■ **やること**
Lovable から Auth0 への認証移行を扱った記事を、最後の文の続きから書き進めてください。

この記事は、「Lovable単体のバイブコーディングを一旦降りて、分散構成のSaaSへ」と舵を切る試行錯誤の記録です。
フロントは Lovable(React)、バックエンドは AWS Lambda(TypeScript)、認証は Auth0。
まずは画面とAuth0をQuickstartで連携するところまでをやり切ります。
目的:同じく「外部サービス+Lovable」で開発する人が、初手の落とし穴で迷わないようにする。
背景と前提(なぜこうなったか)
- これまでは Lovable + Supabase + PostgreSQL で認証・認可・権限管理を運用。
- ただし Supabase 認証のマルチテナント対応がプロダクト要件に対して重く、**独自実装(Auth0 + 自作API)**に切り替えることに。
- 本記事はその移行フェーズの試行錯誤のうち、**Phase 1(認証基盤移行/フロントとAuth0の接続)**を扱う。
その辺の顛末はこちら↓に独り言として呟いてます。
Supabaseでは複雑なロジックを表現できない一方、Lovableはそれらを柔軟に書き換えてしまうので機能や品質の保護が難しいということです。
(大規模な業務を表現しようとした私に非がある)
そこで、今回の挑戦ではSupabaseをやめて認証もAPIもDBも切り出そうというわけです。
その中でも特にこの連載(になるのかわからないけど)では、認証認可部分について取り上げていこうというわけです。

(データ記録)
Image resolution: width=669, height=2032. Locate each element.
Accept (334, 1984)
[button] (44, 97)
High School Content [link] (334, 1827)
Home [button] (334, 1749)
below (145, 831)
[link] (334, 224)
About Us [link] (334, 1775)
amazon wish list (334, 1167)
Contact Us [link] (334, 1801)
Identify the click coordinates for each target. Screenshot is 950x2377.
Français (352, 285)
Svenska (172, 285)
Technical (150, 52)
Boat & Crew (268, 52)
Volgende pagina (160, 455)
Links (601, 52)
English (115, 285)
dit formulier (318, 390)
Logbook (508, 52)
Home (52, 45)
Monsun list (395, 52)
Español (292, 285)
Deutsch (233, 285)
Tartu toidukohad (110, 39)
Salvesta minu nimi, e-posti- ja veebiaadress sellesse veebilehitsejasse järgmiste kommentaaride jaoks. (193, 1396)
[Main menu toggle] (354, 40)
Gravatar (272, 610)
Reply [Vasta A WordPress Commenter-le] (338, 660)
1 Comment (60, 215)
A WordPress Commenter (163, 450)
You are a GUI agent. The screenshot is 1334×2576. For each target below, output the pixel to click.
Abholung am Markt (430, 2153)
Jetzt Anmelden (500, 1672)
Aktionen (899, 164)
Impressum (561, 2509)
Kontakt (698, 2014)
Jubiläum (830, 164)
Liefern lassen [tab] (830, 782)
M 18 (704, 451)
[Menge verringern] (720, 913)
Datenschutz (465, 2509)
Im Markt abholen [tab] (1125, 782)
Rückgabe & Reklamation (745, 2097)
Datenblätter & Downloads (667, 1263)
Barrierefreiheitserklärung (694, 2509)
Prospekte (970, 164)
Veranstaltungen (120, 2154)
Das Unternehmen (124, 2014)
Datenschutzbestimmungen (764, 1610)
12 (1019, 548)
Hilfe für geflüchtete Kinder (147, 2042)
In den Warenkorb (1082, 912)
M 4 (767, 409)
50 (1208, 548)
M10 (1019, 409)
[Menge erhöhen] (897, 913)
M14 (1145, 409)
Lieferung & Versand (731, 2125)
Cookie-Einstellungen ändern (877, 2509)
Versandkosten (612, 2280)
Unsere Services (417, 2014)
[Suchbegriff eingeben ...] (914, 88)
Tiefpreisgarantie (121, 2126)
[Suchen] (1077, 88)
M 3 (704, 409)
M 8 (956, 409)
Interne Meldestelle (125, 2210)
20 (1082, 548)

■ **回答**
こんな構成にしたい。なんてことはない、普通のAPIの構成です。
技術選定の理由(現時点の判断/暫定含む)
- フロント:Lovable(React)
- プロトタイプ速度が圧倒的。UI変更の反復が速く、試行錯誤の母数を稼げる。
- Reactエコシステム(Auth0のReact SDK、React Query 等)をそのまま使える。
- バックエンド:AWS Lambda(TypeScript)
- サーバーレスでスケールの心配が小さい/ユースごと課金で初期コストを抑制。
- API Gateway + Lambda Authorizer(または関数内検証)で Auth0のJWT検証がシンプル。
- TypeScriptでフロントと型共有がしやすく、DTOの不整合を減らせる。
- 認証:Auth0
- 組織・RBAC・カスタムクレームなどマルチテナントを意識した拡張点が揃う。
- SPA向けのSDK・ドキュメントが充実。最短で「動く」状態に持ち込める。
迷いメモ:DBは後続記事(Phase 2以降)で決める。Aurora Serverless v2 / RDS for PostgreSQL / DynamoDB を比較検討中。
LovableとのQ&A(起点の質問と答え)
なぜ上記のような構成にしようとしたかというと、Lovableに聞いたらそのように教えてくれたからです。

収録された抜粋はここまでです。